Grade: Elementary
Subject: 4 Blocks

#1345. guided reading lesson using BATS

4 Blocks, level: Elementary
Posted Sun Oct 10 15:35:18 PDT 1999 by deb ().
Concepts Taught: reading, learning about bats

Book Club Books
A Smart Start Reader Bats by Scholastic 0-590-96960-9
All Aboard Reading Bats Creatures of the Night by Joyce Milton 0-448-40193-2
Bats A First Nature-Fact Book 1-56156-253-0
Bats by Gail Gibbons 0-439-14787-5

Teacher Resource Books about BATS
Bats Scholastic Books Grades 1-3 by Robin Bernard 0-590-10617-1
Bats Evan-Moor EMC 535 JoEllen Moore 1-55799-385-8
Bats A Science Discovery Book by Annalisa McMorrow mm2090
(Monday Morning PO Box 1680 Palo Alto, CA 94302 www.mondaymorningbooks.com)

Another guided reading book activity
Stellaluna by Janell Cannon 0-590-48379-X

Guided Reading

Anticipation Guide
Children will answer the following questions. After reading several bat books we will revisit these questions. The children can record yes/no or true/false.


1. A bat is a kind of furry bird.
2. All bats can fly.
3. Flying foxes eat rabbits.
4. Most bats are blind.
5. Vampire bats suck lots of blood from animals.
6. Little Brown Bats hibernate for the winter.
7. Bats are nocturnal animals.
8. Bats hang by their tails.
9. A bat's wings are covered with feathers.
10. Baby bats hatch from eggs.
11. Bats are very clean animals.
12. Mother bats feed their babies milk.
13. All bats use echolocation to find food.
14. Mother bats find their babies by sight.
15. Some bats catch fish.
16. Bats build nests for their babies.
17. The smallest bat is the size of a bumblebee.
18. People would be better off without bats.


Day one
Using the book club format I will teach my class about bats (see the book club group section in The Teacher's Guide to Four Blocks, pages 58-61). THIS LESSON is totally based on the example given in the guide using different books.

I divide the kids into 4 equal groups. I follow the guide's suggestion of letting the children preview the books for 5 minutes on a book. After the 5 minutes is up, I switch the books. I have found that instead of having the kids move, it is quicker to have the books move. After the kids have seen all 4 books, I have them write their first, second, and third choice on an index card. They are reminded that they can select the other books to read during ssr time next week.

The guided reading time today is getting a bit familiar with the bat books then signing up for a book to read.

The teacher needs to plan who will be in which group, how to divide the book into three days of reading; get a KWL chart ready for each group; and post the name of the book with the names of the children in a group.


Day two
Each group has an assigned area. Each group has a marker to record on the KWL chart. Each group has a KWL chart. For the first 10 minutes the groups record as much as they can in the first two columns: What do they Know? and What do they Wonder? The teacher circulates encouraging.
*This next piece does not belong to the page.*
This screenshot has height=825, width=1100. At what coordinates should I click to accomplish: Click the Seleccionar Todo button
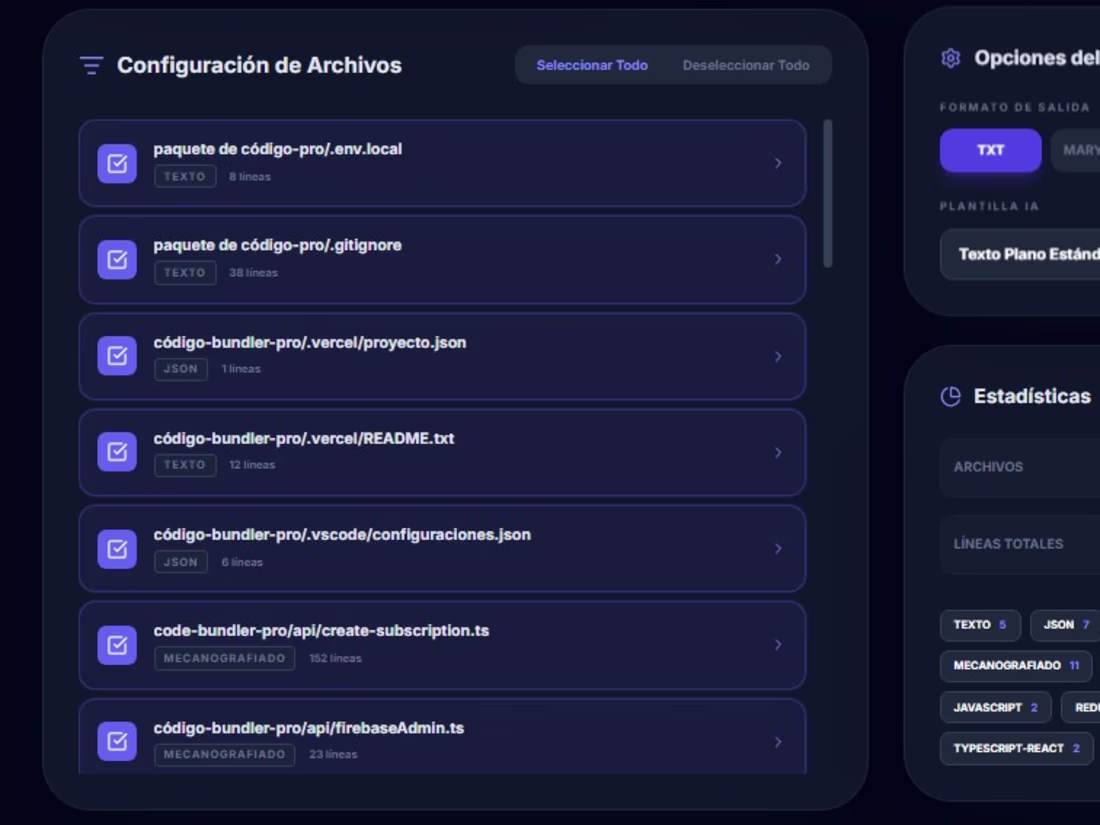592,64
The second twenty minutes the teacher explains that the groups have 20 minutes to read the pages in the first third of the book. I use paper clips to clip down the last page they read to the back cover so they know exactly where to stop. The students record what they are learning on their group's KWL chart.

The last 10 minutes the groups gather together and share what they are learning as a group. I list "bat" vocabulary on chart paper. I also will list more questions with them to help focus their learning the next day.

Day three
Repeat day two reading the second third of the books.

Day four
Repeat day three reading the last third of the books.

Day five
This is the section I do a little different from the teacher's guide.

Important Poems: Children write their own Important Poems based on The Important Book by Margaret Wise Brown. I use this technique often. After we have finished a unit, then I have them write an important poem to show what they remember. An important poem example: The most important thing about a pencil is you write with it. It has lead and an eraser. You write spelling words with it. You write notes to Junie B. with it. You get a new one for 25 cents from the office. But the most important thing about a pencil is you write with it.

Basically, the kids pick one fact for the beginning and the ending sentence (same fact) then they list facts in the between. I compare it to an oreo cookie. I give each kid a cookie and the figure out the top and bottom are the same...

The way The Teacher's Guide to Four Blocks works just as well. I just try to have a variety.

Day six
I begin today's guided reading with a graphic organizer called a Venn Diagram. I label one circle bats, the other birds, and the middle overlap both.

I read Stellaluna as a read-aloud sometime earlier in the unit. The kids hear and enjoy the language and the story. Then as they read with partners today, they can look for facts about birds and facts about bats. I give them a venn diagram of their own to jot notes on. I do not expect super duper independent facts yet. It is just a place to jot down notes.